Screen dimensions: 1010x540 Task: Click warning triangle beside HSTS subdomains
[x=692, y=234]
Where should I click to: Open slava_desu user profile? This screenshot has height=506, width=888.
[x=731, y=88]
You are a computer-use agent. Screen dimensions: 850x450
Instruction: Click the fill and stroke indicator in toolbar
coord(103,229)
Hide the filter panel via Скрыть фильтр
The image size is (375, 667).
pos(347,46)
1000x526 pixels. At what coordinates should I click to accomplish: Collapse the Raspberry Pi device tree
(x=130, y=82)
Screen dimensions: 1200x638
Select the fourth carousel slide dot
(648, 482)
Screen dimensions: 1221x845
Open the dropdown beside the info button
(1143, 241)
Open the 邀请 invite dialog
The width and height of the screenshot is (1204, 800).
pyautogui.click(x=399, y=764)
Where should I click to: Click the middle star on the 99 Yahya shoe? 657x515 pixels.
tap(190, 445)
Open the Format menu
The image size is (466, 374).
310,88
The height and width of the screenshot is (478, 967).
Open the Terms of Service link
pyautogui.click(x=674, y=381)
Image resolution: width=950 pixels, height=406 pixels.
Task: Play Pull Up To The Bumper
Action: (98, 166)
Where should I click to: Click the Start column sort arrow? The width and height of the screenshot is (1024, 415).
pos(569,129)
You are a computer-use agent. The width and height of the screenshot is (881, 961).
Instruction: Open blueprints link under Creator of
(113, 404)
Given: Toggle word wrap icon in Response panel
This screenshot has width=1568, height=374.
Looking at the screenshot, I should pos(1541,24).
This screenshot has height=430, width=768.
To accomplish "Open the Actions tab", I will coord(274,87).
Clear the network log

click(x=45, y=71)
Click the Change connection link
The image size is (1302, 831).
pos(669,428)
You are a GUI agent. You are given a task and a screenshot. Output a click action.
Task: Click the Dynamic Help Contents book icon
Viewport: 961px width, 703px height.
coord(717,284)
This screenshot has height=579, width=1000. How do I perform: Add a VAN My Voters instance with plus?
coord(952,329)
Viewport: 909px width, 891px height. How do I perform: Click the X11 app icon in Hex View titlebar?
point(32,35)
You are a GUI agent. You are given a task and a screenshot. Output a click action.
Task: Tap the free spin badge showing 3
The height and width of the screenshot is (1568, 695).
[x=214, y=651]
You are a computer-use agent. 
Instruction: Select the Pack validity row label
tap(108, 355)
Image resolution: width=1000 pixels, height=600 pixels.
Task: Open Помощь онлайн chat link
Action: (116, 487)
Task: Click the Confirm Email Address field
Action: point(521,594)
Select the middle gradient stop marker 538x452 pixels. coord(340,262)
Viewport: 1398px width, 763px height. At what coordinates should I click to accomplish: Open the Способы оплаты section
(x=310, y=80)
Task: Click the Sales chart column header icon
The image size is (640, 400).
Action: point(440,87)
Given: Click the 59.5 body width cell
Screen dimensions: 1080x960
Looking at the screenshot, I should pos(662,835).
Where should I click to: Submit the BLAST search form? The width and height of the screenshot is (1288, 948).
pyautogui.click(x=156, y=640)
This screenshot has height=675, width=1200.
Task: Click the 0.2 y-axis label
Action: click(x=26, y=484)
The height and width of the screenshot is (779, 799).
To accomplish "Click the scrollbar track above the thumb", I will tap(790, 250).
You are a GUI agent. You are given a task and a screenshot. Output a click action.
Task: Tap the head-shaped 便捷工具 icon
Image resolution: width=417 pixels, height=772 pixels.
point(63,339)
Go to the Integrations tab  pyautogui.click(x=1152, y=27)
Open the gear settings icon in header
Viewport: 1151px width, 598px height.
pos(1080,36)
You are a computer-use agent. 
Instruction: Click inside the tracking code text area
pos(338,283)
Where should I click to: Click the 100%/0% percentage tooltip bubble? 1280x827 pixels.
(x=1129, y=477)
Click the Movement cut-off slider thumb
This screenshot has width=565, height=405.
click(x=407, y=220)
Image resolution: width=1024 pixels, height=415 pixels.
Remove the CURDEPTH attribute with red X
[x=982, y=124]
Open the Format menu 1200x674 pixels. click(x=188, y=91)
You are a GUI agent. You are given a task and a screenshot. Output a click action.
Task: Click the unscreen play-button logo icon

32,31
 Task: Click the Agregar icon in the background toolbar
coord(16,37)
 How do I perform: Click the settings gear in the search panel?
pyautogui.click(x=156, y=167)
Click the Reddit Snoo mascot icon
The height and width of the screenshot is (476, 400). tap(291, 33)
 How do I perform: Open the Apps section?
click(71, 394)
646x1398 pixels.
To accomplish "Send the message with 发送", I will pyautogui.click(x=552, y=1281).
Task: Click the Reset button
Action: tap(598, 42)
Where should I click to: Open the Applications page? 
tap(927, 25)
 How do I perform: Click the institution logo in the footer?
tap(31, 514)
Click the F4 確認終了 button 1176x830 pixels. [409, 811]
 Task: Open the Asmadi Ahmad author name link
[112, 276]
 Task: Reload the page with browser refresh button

======

## Task directions
Retype the data in full and match it exactly.

## Answer to the exercise
Screen dimensions: 1010x540 Task: Click warning triangle beside HSTS subdomains
[x=692, y=234]
Where should I click to: Open slava_desu user profile? This screenshot has height=506, width=888.
[x=731, y=88]
You are a computer-use agent. Screen dimensions: 850x450
Instruction: Click the fill and stroke indicator in toolbar
coord(103,229)
Hide the filter panel via Скрыть фильтр
The image size is (375, 667).
pos(347,46)
1000x526 pixels. At what coordinates should I click to accomplish: Collapse the Raspberry Pi device tree
(x=130, y=82)
Screen dimensions: 1200x638
Select the fourth carousel slide dot
(648, 482)
Screen dimensions: 1221x845
Open the dropdown beside the info button
(1143, 241)
Open the 邀请 invite dialog
The width and height of the screenshot is (1204, 800).
pyautogui.click(x=399, y=764)
Where should I click to: Click the middle star on the 99 Yahya shoe? 657x515 pixels.
tap(190, 445)
Open the Format menu
The image size is (466, 374).
310,88
The height and width of the screenshot is (478, 967).
Open the Terms of Service link
pyautogui.click(x=674, y=381)
Image resolution: width=950 pixels, height=406 pixels.
Task: Play Pull Up To The Bumper
Action: (98, 166)
Where should I click to: Click the Start column sort arrow? The width and height of the screenshot is (1024, 415).
pos(569,129)
You are a computer-use agent. The width and height of the screenshot is (881, 961).
Instruction: Open blueprints link under Creator of
(113, 404)
Given: Toggle word wrap icon in Response panel
This screenshot has width=1568, height=374.
Looking at the screenshot, I should pos(1541,24).
This screenshot has height=430, width=768.
To accomplish "Open the Actions tab", I will coord(274,87).
Clear the network log

click(x=45, y=71)
Click the Change connection link
The image size is (1302, 831).
pos(669,428)
You are a GUI agent. You are given a task and a screenshot. Output a click action.
Task: Click the Dynamic Help Contents book icon
Viewport: 961px width, 703px height.
coord(717,284)
This screenshot has height=579, width=1000. How do I perform: Add a VAN My Voters instance with plus?
coord(952,329)
Viewport: 909px width, 891px height. How do I perform: Click the X11 app icon in Hex View titlebar?
point(32,35)
You are a GUI agent. You are given a task and a screenshot. Output a click action.
Task: Tap the free spin badge showing 3
The height and width of the screenshot is (1568, 695).
[x=214, y=651]
You are a computer-use agent. 
Instruction: Select the Pack validity row label
tap(108, 355)
Image resolution: width=1000 pixels, height=600 pixels.
Task: Open Помощь онлайн chat link
Action: (116, 487)
Task: Click the Confirm Email Address field
Action: point(521,594)
Select the middle gradient stop marker 538x452 pixels. coord(340,262)
Viewport: 1398px width, 763px height. At what coordinates should I click to accomplish: Open the Способы оплаты section
(x=310, y=80)
Task: Click the Sales chart column header icon
The image size is (640, 400).
Action: point(440,87)
Given: Click the 59.5 body width cell
Screen dimensions: 1080x960
Looking at the screenshot, I should pos(662,835).
Where should I click to: Submit the BLAST search form? The width and height of the screenshot is (1288, 948).
pyautogui.click(x=156, y=640)
This screenshot has height=675, width=1200.
Task: Click the 0.2 y-axis label
Action: click(x=26, y=484)
The height and width of the screenshot is (779, 799).
To accomplish "Click the scrollbar track above the thumb", I will tap(790, 250).
You are a GUI agent. You are given a task and a screenshot. Output a click action.
Task: Tap the head-shaped 便捷工具 icon
Image resolution: width=417 pixels, height=772 pixels.
point(63,339)
Go to the Integrations tab  pyautogui.click(x=1152, y=27)
Open the gear settings icon in header
Viewport: 1151px width, 598px height.
pos(1080,36)
You are a computer-use agent. 
Instruction: Click inside the tracking code text area
pos(338,283)
Where should I click to: Click the 100%/0% percentage tooltip bubble? 1280x827 pixels.
(x=1129, y=477)
Click the Movement cut-off slider thumb
This screenshot has width=565, height=405.
click(x=407, y=220)
Image resolution: width=1024 pixels, height=415 pixels.
Remove the CURDEPTH attribute with red X
[x=982, y=124]
Open the Format menu 1200x674 pixels. click(x=188, y=91)
You are a GUI agent. You are given a task and a screenshot. Output a click action.
Task: Click the unscreen play-button logo icon

32,31
 Task: Click the Agregar icon in the background toolbar
coord(16,37)
 How do I perform: Click the settings gear in the search panel?
pyautogui.click(x=156, y=167)
Click the Reddit Snoo mascot icon
The height and width of the screenshot is (476, 400). tap(291, 33)
 How do I perform: Open the Apps section?
click(71, 394)
646x1398 pixels.
To accomplish "Send the message with 发送", I will pyautogui.click(x=552, y=1281).
Task: Click the Reset button
Action: tap(598, 42)
Where should I click to: Open the Applications page? 
tap(927, 25)
 How do I perform: Click the institution logo in the footer?
tap(31, 514)
Click the F4 確認終了 button 1176x830 pixels. [409, 811]
 Task: Open the Asmadi Ahmad author name link
[112, 276]
 Task: Reload the page with browser refresh button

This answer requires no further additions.